Maine dairy farmers are interested in developing high protein annual forages to include in their dairy ration. An annual high producing forage would provide dairy farmers more flexibility in their crop rotations. Many dairy farmers have diversified by growing vegetable crops themselves or by land sharing with a vegetable producer. Sweet corn is often the crop of choice.
Sweet corn is a nitrogen (N) intensive crop. Producers are interested in reducing soil N inputs to improve the economics and environmental sustainability of sweet corn production. Legumes are often used in rotation as a potential N supply for the following crop. A fertilizer replacement study was conducted to determine the N contributions from a previous soybean crop.
This project demonstrated how vegetable and dairy producers can share cropland for the mutual benefits of improving soil health, decreasing traditional nutrient inputs, providing a high quality dairy forage and increase economic viability.
Objective 1. Evaluate the forage quality of four soybean varieties as an annual forage for dairy production.

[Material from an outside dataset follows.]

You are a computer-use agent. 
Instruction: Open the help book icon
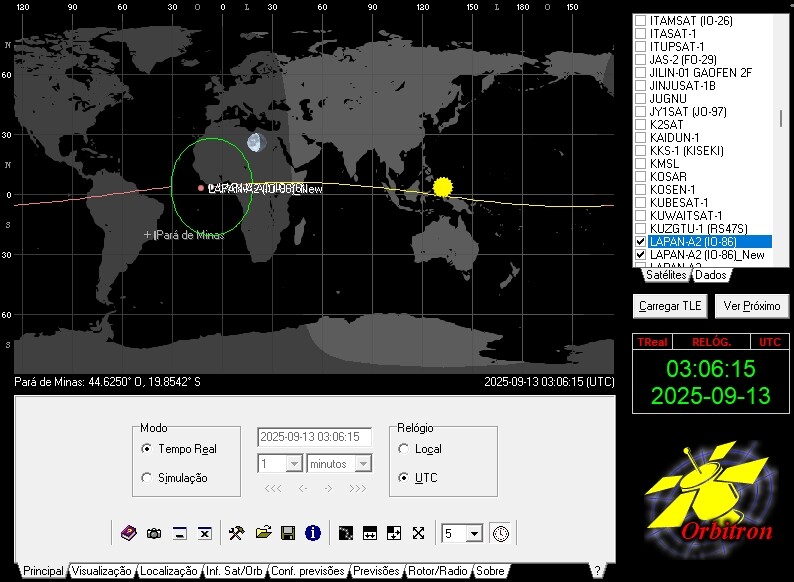[128, 533]
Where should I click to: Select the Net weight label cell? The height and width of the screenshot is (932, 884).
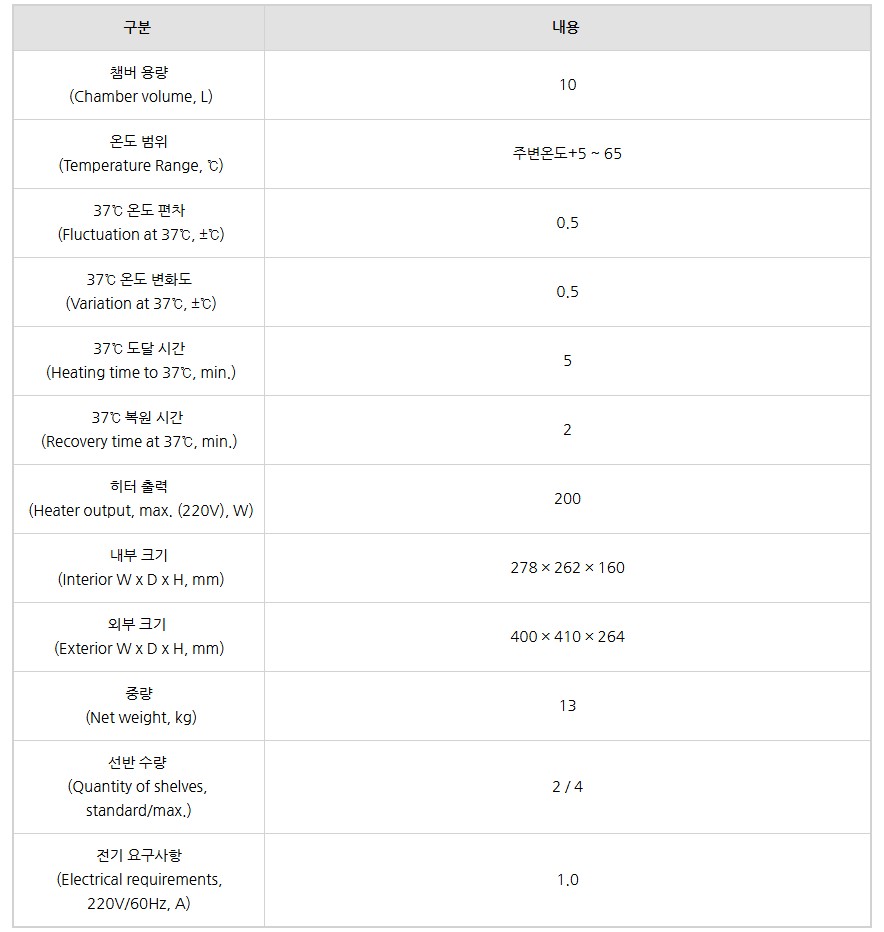(140, 706)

Objective 2. Determine the N fertilizer replacement value of a soybean crop prior to sweet corn.
Performance target 1: As a result of two workshop presentations, ten dairy farmers will plant a total of 250 acres of forage soybeans as an annual source of high quality dairy forage.

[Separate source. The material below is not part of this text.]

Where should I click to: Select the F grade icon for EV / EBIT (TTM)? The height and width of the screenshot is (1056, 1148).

Performance target 2: As a result of two workshop presentations, 3 vegetable growers will include forage soybeans into their crop rotation.
Field trials with forage soybeans and N fertilizer replacement for sweet corn production were completed in 2005.
Forage soybean yields were not significantly different between varieties. Forage quality data has yet to be evaluated.
There was no significant difference in sweet corn yields across treatments indicating that the previous soybean crop may have provided significant N.
Complete data analysis will be done in the final report.
Impacts and Contributions/Outcomes
Information will be shared at field days during 2006 and professional meetings.